Urbain Tchoua1, Baiba K Gillard, Henry J Pownall.   

Abstract

HDL-phospholipids (HDL-PL) play an important role in reverse cholesterol transport (RCT). Phosphatidylcholine (PC) is the most important phospholipid in RCT because it is the essential cholesterol-binding component of lipoproteins and is the acyl donor in the esterification of FC by lecithin:cholesterol acyltransferase (LCAT). FC efflux to sera is a positive anti-atherogenic function of HDL-PL. Although PC has long been recognized as an anti-atherogenic agent, development of new HDL therapies based on PC has been fraught with issues of efficacy, cost, and safety. Moreover, some methods to increase HDL-PC perturb HDL and release lipid-free apolipoproteins (apo) A-I. We developed a new method, HDL SPLn (SPLn) using a modified detergent removal method that obviates these concerns. SPLn can incorporate PC into HDL and increase HDL-PC>10-fold. This is achieved with no loss of apo A-I. According to size exclusion chromatography and native gradient gel electrophoresis, SPLn raises the HDL particle weight in a dose-dependent way, from approximately 120 to approximately 350kDa.

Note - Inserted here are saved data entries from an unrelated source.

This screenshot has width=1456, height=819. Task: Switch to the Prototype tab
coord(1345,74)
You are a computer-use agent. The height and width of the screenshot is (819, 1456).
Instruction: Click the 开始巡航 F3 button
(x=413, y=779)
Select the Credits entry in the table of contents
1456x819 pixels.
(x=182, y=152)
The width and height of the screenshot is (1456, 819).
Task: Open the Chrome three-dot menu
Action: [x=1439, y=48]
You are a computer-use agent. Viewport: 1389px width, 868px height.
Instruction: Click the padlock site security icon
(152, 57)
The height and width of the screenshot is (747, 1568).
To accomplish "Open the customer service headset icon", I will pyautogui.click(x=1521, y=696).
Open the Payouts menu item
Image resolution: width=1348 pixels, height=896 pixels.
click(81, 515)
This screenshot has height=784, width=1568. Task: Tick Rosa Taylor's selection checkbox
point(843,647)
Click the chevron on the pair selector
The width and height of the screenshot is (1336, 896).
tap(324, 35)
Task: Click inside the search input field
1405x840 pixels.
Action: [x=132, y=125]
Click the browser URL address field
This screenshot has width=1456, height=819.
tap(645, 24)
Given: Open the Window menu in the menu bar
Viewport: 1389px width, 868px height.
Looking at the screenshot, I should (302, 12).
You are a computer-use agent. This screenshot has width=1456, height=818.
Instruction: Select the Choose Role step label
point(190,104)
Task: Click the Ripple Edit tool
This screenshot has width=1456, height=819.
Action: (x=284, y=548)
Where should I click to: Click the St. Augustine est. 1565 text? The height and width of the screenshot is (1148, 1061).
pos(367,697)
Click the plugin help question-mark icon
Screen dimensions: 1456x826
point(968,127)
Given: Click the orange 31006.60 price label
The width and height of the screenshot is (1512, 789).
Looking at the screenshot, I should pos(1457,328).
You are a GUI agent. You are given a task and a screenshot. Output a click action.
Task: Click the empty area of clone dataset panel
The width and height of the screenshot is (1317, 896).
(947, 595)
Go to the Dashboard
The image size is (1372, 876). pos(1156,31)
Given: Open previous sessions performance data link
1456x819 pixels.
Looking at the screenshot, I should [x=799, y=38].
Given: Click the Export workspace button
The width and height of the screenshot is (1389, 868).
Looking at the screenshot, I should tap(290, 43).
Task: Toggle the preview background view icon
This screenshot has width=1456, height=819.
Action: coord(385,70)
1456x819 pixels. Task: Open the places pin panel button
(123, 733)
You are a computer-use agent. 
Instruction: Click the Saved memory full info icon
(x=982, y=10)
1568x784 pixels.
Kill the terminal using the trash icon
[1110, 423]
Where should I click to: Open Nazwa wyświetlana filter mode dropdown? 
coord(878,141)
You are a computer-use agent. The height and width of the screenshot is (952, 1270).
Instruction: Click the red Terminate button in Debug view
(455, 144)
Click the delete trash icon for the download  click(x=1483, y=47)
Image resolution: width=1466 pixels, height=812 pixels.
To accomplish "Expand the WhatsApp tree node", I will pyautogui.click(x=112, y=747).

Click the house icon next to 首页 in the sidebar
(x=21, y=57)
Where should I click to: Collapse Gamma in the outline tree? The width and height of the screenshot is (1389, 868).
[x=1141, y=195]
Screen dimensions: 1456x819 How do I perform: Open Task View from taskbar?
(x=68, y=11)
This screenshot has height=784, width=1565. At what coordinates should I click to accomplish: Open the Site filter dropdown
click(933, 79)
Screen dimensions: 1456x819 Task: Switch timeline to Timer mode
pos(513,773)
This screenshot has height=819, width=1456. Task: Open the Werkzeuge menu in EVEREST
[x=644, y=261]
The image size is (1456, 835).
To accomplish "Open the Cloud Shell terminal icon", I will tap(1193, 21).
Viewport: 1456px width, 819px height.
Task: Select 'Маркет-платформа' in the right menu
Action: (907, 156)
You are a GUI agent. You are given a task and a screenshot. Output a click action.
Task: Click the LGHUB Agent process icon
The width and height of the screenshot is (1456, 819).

Kinetic analysis of FC efflux to the resulting SPLn particles shows that K(m) and V(max) for SPLn HDL are lower and higher respectively than for native HDL. As a consequence, the catalytic efficiency, V(max)/K(m), increases by more than 400%. Clinically, small increases in serum HDL-PL are associated with significant and profound increases in FC efflux to serum. Treatment of relatively small amounts of plasma by SPLn is a potential method of improving at least one step in RCT. Copyright 2009 Elsevier Ireland Ltd. All rights reserved.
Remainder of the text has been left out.